(Dataset entries)

=======

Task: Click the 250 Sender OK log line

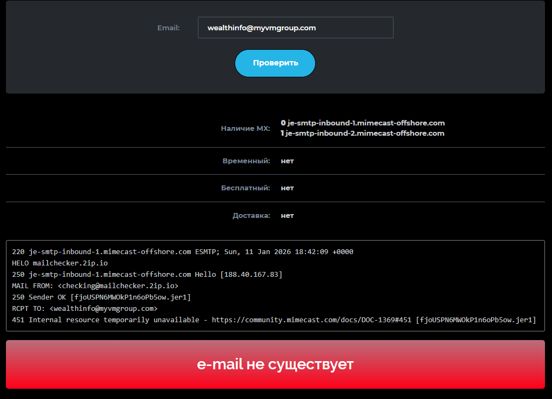Action: [101, 297]
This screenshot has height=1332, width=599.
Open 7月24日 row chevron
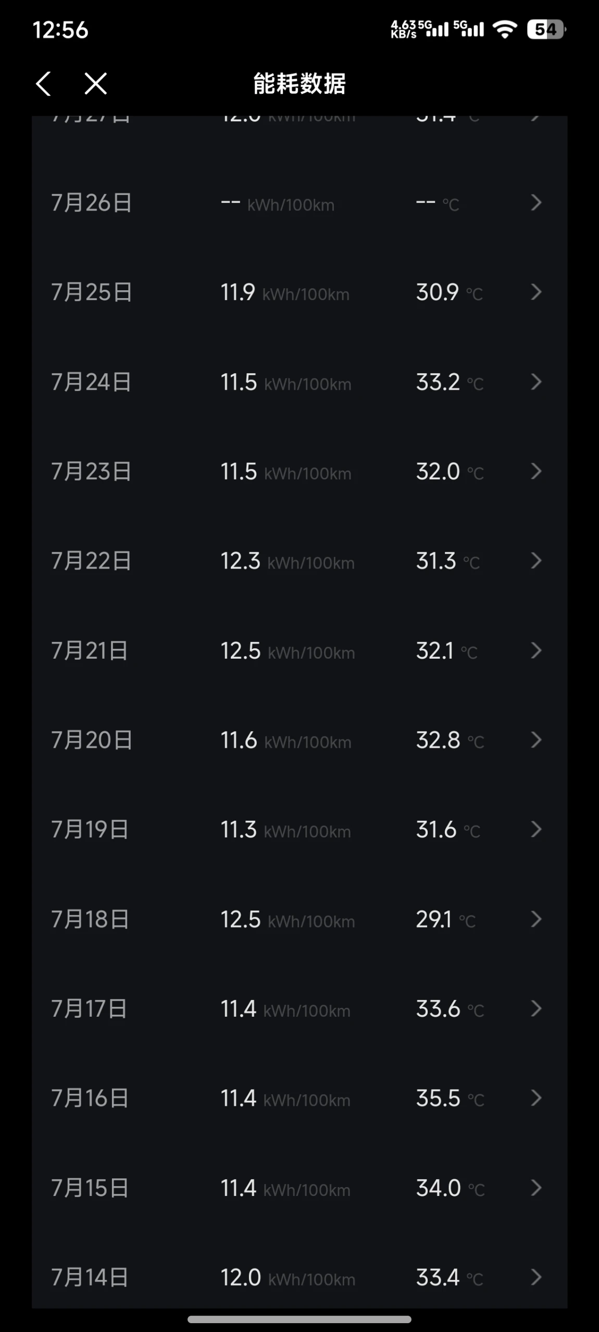coord(536,382)
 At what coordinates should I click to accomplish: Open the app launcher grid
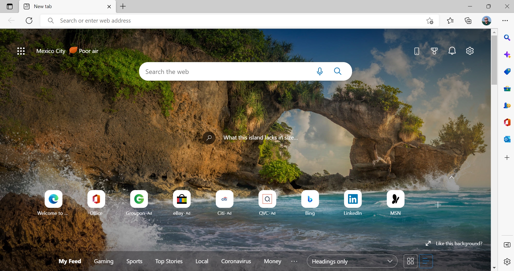point(21,51)
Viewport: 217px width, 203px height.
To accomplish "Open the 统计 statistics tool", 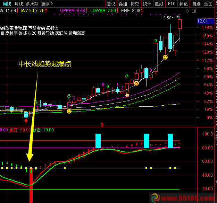I will click(147, 4).
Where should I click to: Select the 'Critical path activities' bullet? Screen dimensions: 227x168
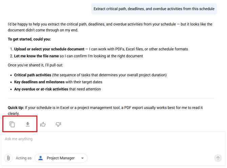[33, 75]
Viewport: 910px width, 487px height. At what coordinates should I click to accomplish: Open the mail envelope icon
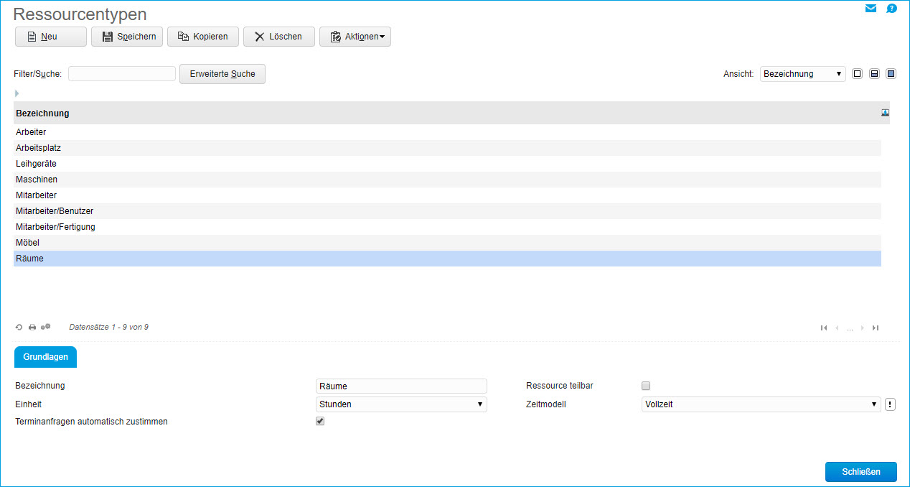871,9
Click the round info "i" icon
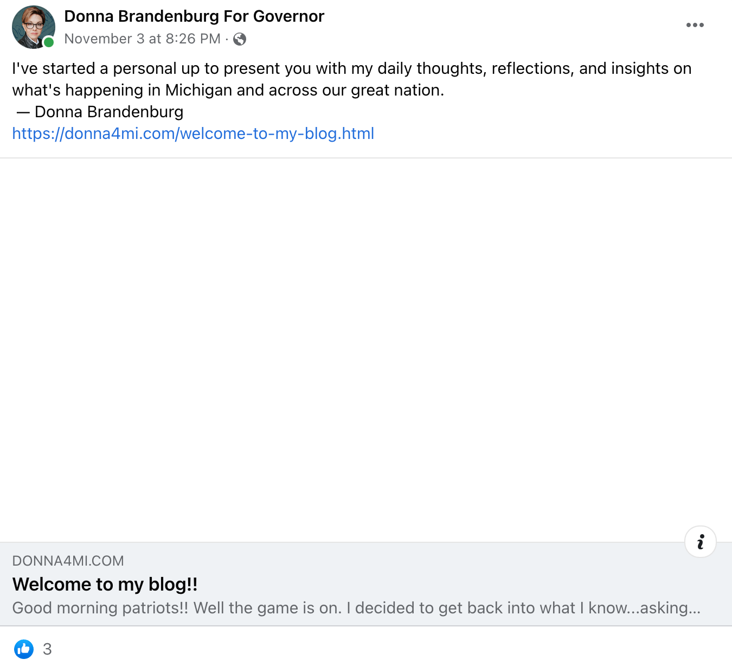 (x=701, y=542)
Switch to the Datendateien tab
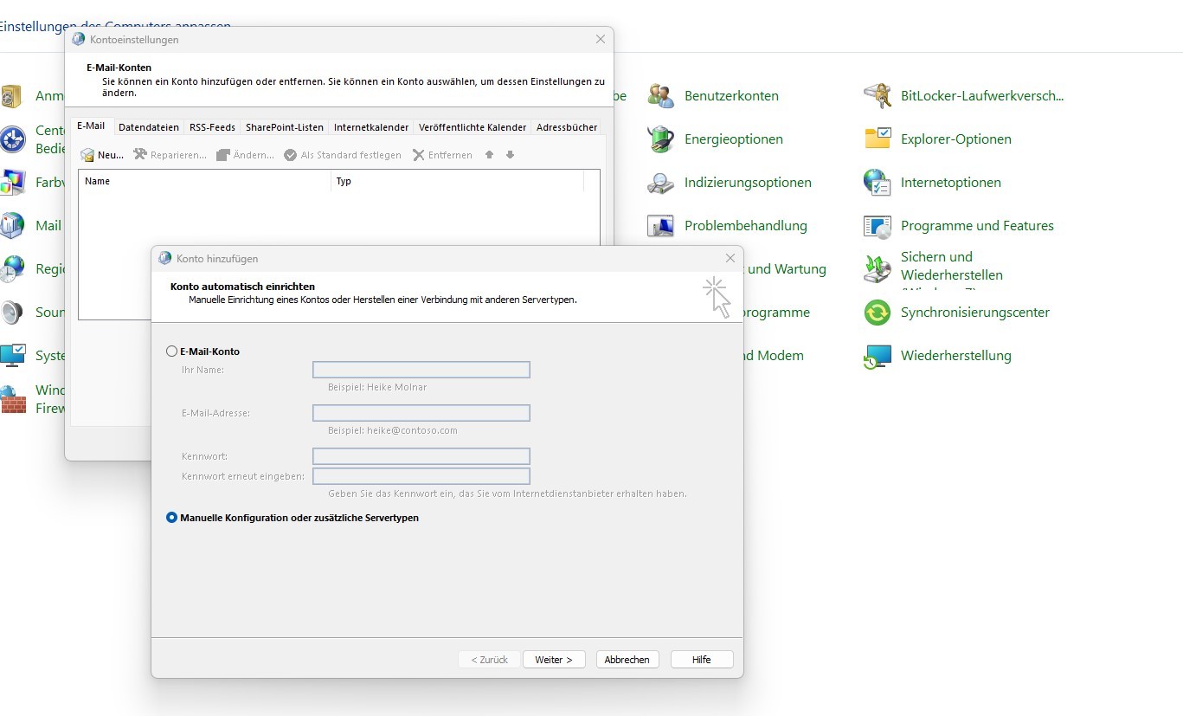Viewport: 1183px width, 716px height. [x=149, y=127]
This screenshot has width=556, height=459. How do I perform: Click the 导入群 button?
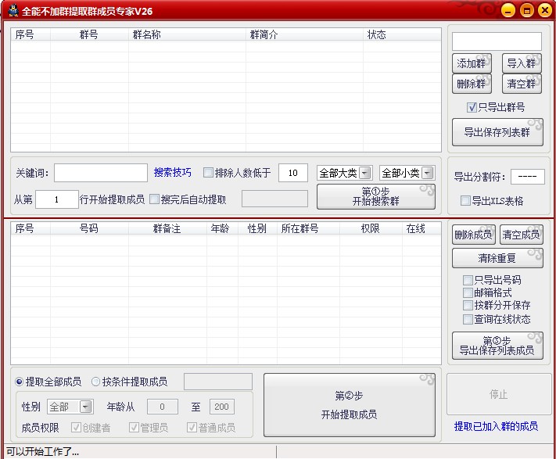(x=521, y=63)
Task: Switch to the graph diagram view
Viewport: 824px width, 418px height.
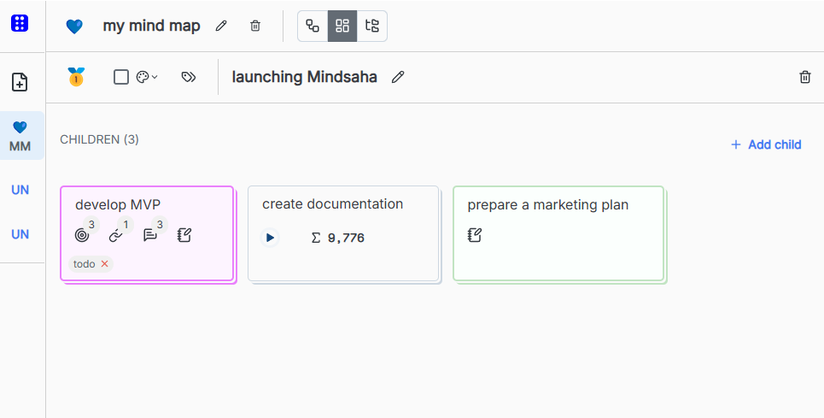Action: (x=313, y=26)
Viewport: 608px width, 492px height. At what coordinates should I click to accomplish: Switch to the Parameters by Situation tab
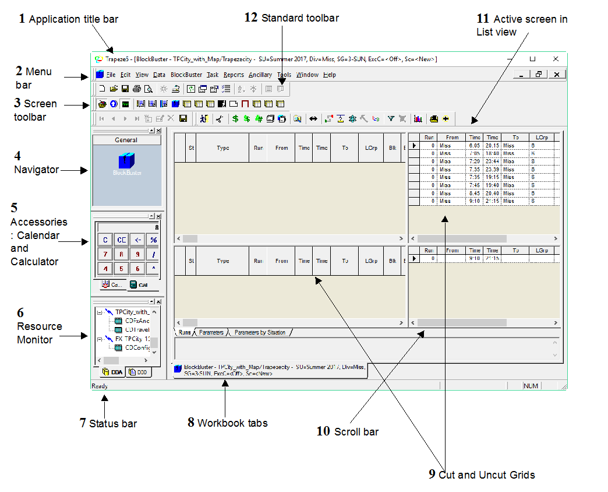coord(260,332)
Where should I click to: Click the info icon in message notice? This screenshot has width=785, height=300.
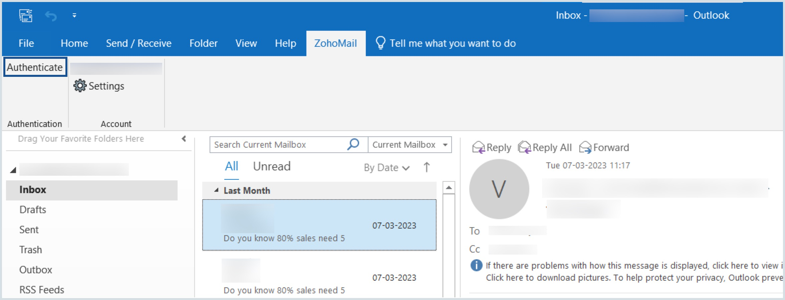(x=476, y=266)
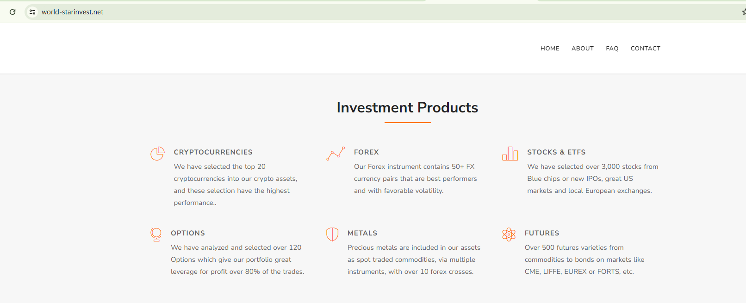Click the METALS product heading
The width and height of the screenshot is (746, 303).
click(x=362, y=233)
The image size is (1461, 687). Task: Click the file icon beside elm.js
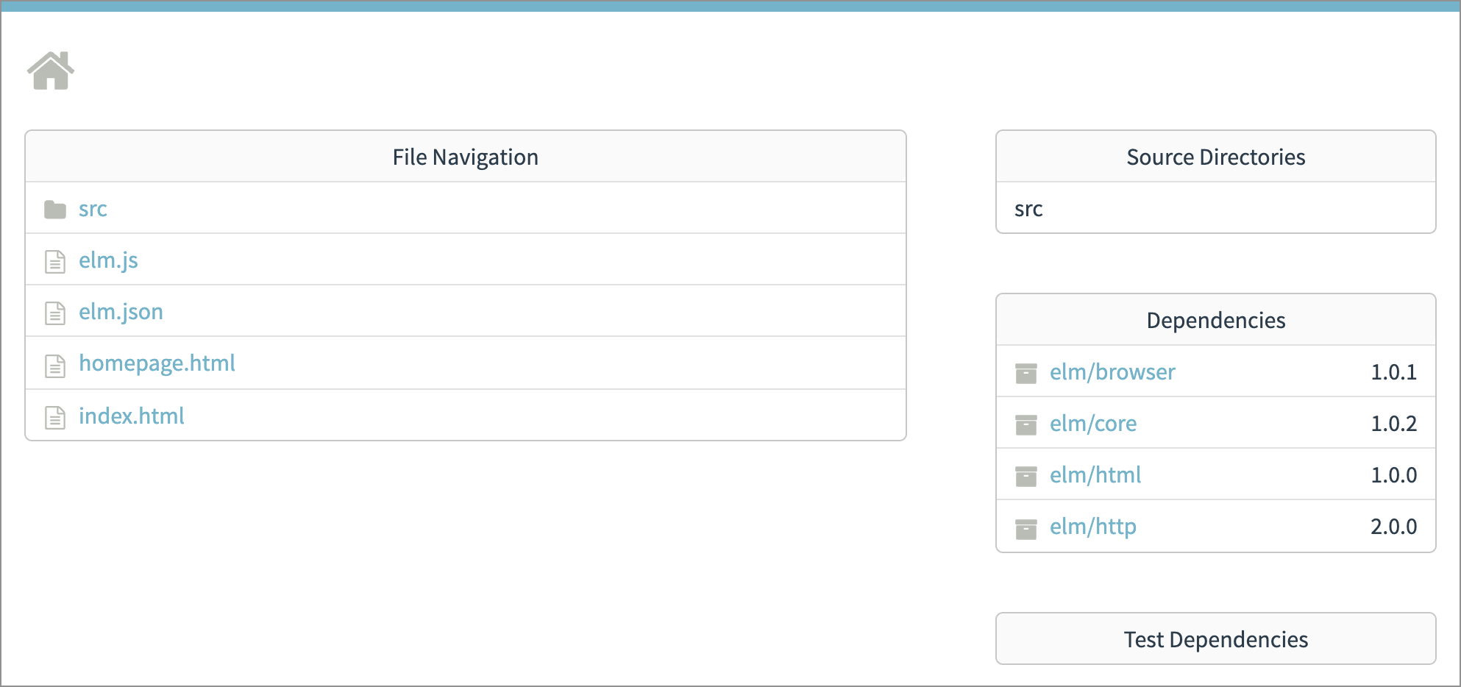pos(55,261)
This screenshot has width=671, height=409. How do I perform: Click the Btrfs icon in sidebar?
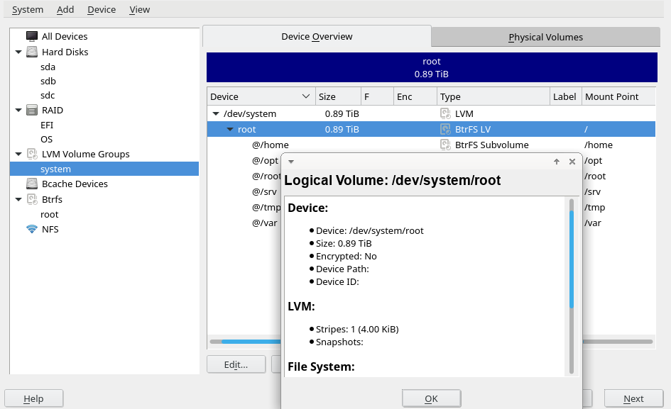click(32, 199)
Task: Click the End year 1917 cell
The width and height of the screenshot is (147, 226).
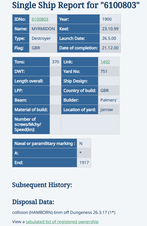Action: point(84,162)
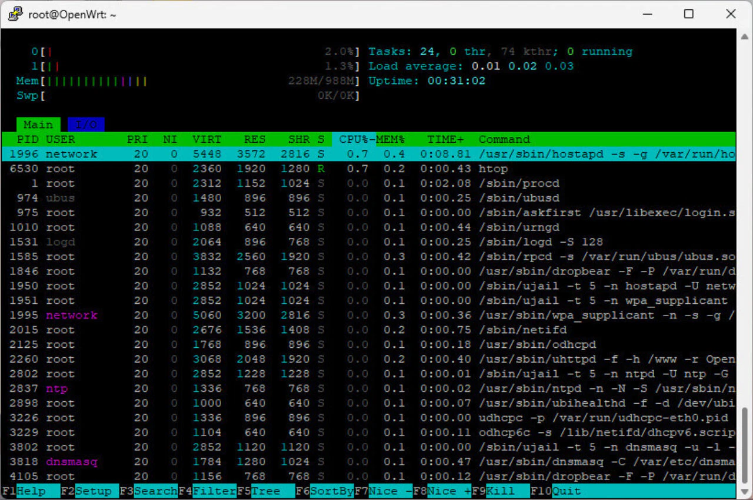Start a process search with F3Search
The width and height of the screenshot is (753, 500).
click(x=147, y=490)
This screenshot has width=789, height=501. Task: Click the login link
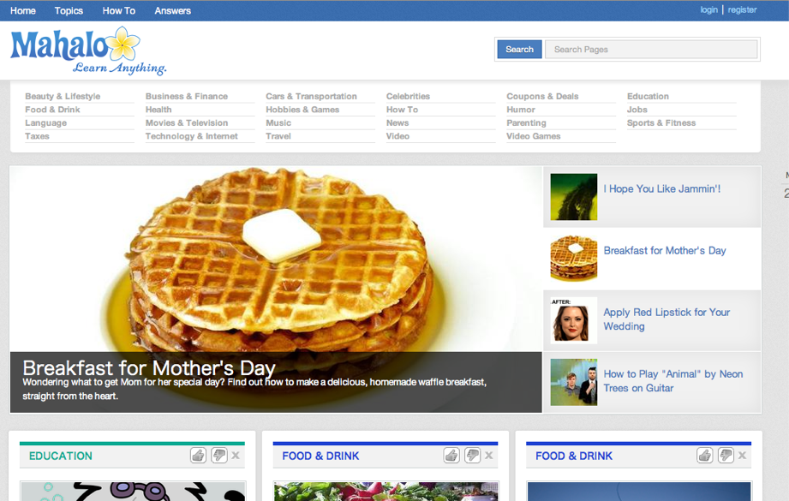708,10
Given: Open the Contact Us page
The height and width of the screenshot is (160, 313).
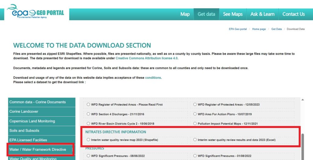Looking at the screenshot, I should click(293, 14).
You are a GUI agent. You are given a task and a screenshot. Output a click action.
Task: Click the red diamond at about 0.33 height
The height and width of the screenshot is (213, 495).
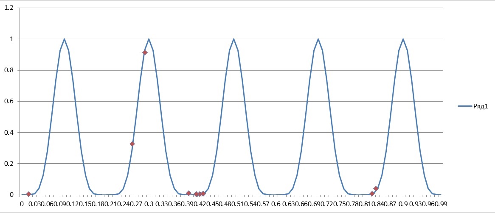132,144
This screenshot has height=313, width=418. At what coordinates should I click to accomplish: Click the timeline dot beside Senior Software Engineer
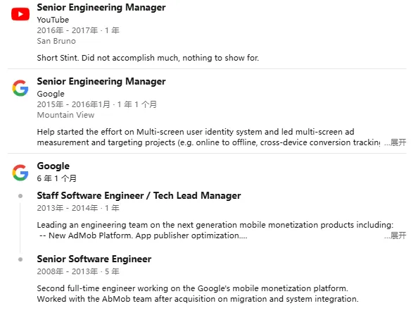(x=20, y=259)
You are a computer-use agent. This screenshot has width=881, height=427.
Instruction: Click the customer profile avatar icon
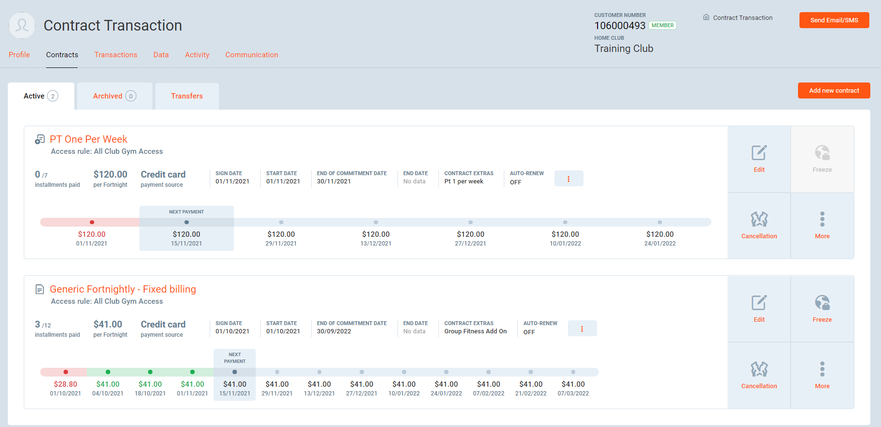(x=22, y=25)
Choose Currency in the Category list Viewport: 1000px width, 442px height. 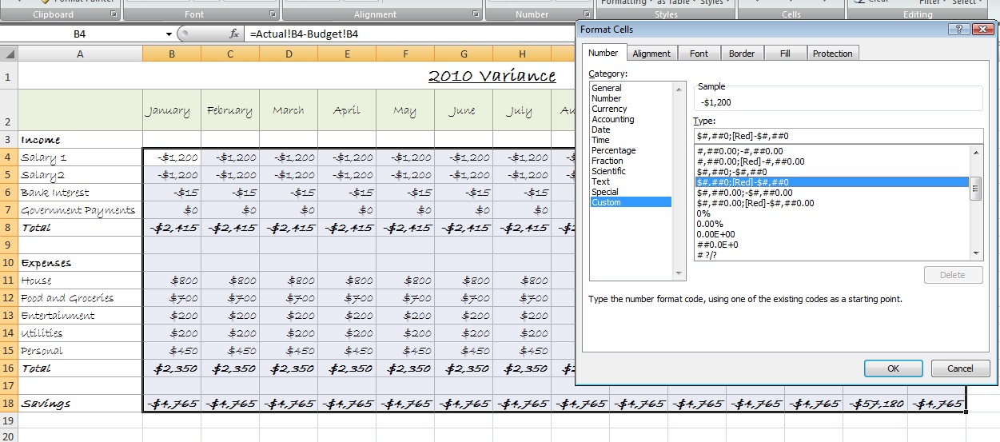pyautogui.click(x=609, y=109)
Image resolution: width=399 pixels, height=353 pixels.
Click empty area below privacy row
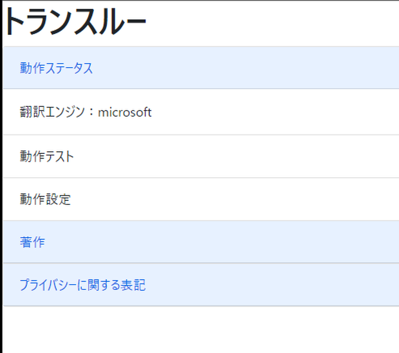pyautogui.click(x=201, y=330)
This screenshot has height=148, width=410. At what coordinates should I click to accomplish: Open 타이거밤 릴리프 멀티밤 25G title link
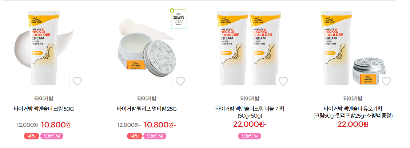coord(147,109)
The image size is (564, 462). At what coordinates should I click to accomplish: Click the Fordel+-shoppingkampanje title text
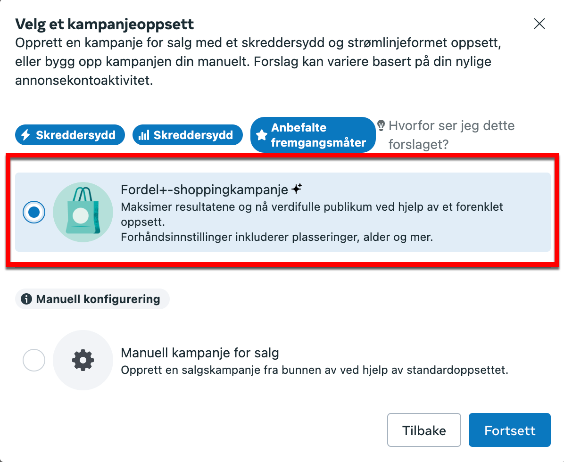click(x=205, y=190)
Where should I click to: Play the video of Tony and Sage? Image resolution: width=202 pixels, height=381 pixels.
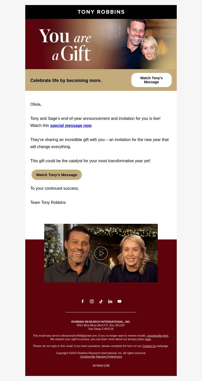click(101, 253)
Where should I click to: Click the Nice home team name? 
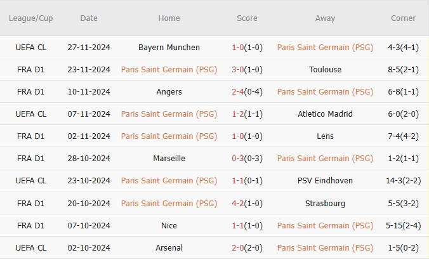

=======

:: TASK ::
Note each line above that contains "agent" and copy it out.

:: WRITTEN SOLUTION ::
You are a GUI agent. You are given a task and a screenshot. Output a click action.
You are a computer-use agent. This screenshot has width=881, height=427.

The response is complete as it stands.